Readings were taken at 2 m height above the ground in all stands, the sensor head clamped onto a 2 m long wooden stick and levelled from below. This avoided unin-tended shading of the optics by the operator and standardised the sampling proce-dure. A view restrictor (Li-Cor 1992) was not used. Since the theory of gap fraction analysis assumes that only skylight is seen by the sensors, measurements were carried out under diffuse light as advised by Welles and Norman (1991), either under overcast sky conditions, or at dawn or dusk. Measurements were repeated several times over the course of the growing seasons and also during winter.
Since all parts of plants (leaves, branches, stems) intercept light on its way through the canopy to the below-canopy sensor, the PCA primarily estimates the plant area index (PAI). PAI was calculated using the Li-Cor software C2000 (Li-Cor 1992), com-bining the above-canopy and below-canopy light values from the two units based on the time of observation. Readings from the outermost ring (zenith viewing angles 61°–74°) were omitted using only rings 1 to 4 to improve accuracy (Dufrêne and Bréda 1995, Cutini et al. 1998). PCA-readings from sampling points directly beside a tree trunk or directly under low branches were rejected (a total of 12 in Steinkreuz and 2 in Großebene) and interpolated from the readings of the surrounding sampling points.
PAI-estimates were afterwards corrected for light interception by woody elements (stems, branches) and for foliage element non-randomness (element clumping) as suggested by Kucharik et al. (1998) to result in LAI. Gap fraction theory assumes random spatial distribution of light intercepting elements (Welles 1990, Welles and Cohen 1996). The non-randomness correction factor for foliage (Kucharik et al. 1998) in closed temperate deciduous oak and maple forest canopies was measured to be close to one (randomness; Kucharik et al. 1999).
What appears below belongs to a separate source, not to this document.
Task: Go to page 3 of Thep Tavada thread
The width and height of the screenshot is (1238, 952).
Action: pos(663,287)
The LAI of those stands was 4.5
and 6, respectively, and thus comparable to the Steigerwald and Fichtelgebirge sites.
Values for the non-randomness correction factor were taken from Fig. 5 in Kucharik et al. (1999) and estimated to be on average 0.91 for oak and 0.96 for beech (sugar maple in their study, assumed to be very similar to beech in its canopy structure) for the zenith angles used in the present data evaluation (5°–60°, rings 1–4 of PCA).
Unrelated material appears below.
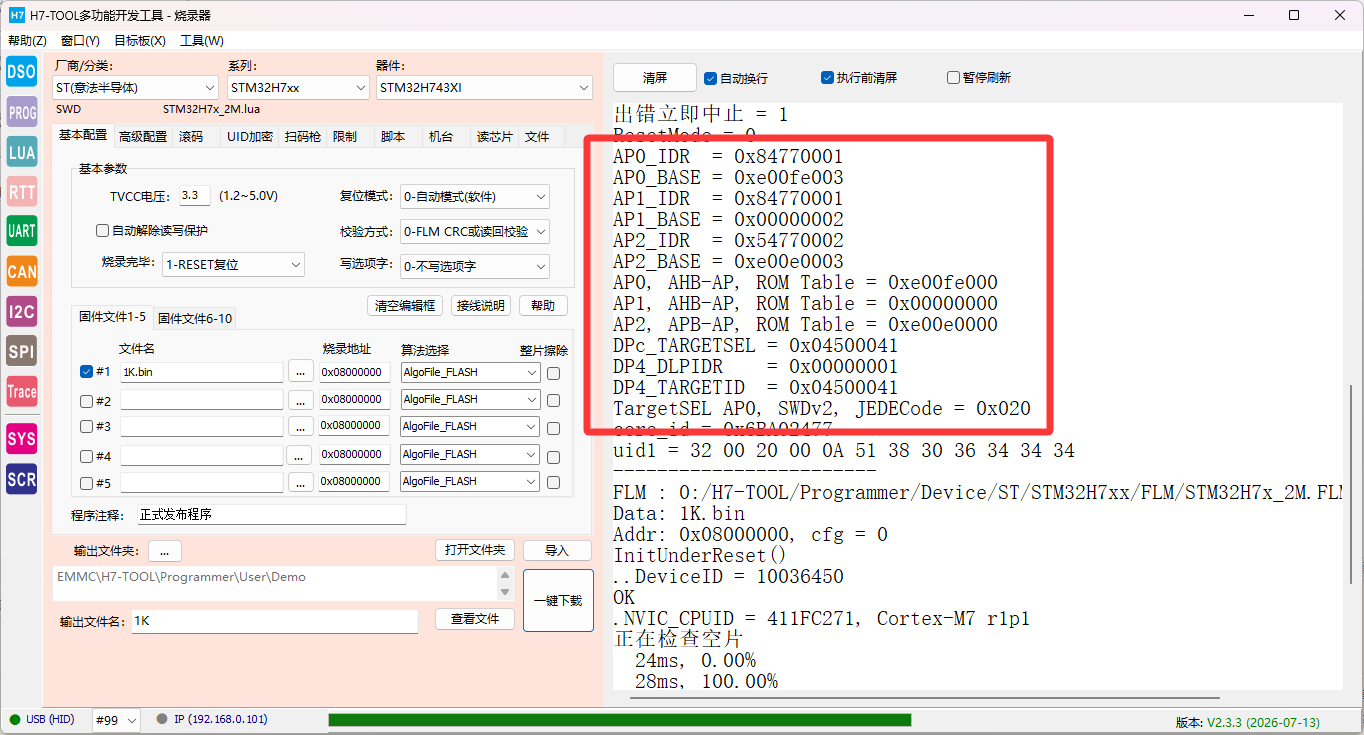The height and width of the screenshot is (735, 1364).
Task: Click the green download progress bar
Action: [620, 720]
These values have been corroborated by Eriksson et al. (2005). For the mixed spe-cies stands under regard here, the non-randomness correction factors for oak and beech were weighted by the species’ contribution to stand density. The PAI-estimate calculated by the C2000-software was then divided by this site-adjusted non-random-ness correction factor. Then the stem hemi-surface area index (SAI) beneath crowns was estimated by approximating the projected stem area from the height of insertion of the lowest living branch and the stem diameter, and dividing their sum by the plot area (cf. Kucharik et al. 1998). Branch hemi-surface area is mostly masked by foliage in oak and beech canopies during the vegetation period (Dufrêne and Bréda 1995, Kucharik et al. 1999) and was found to amount to only about 6 % of the leaf area of leaf clouds of beech and oak at Großebene (Fleck et al. 2004) and consequently negligible for corrections. Below-crown SAI was then subtracted from non-random-ness corrected PAI to give LAI (Kucharik et al. 1998).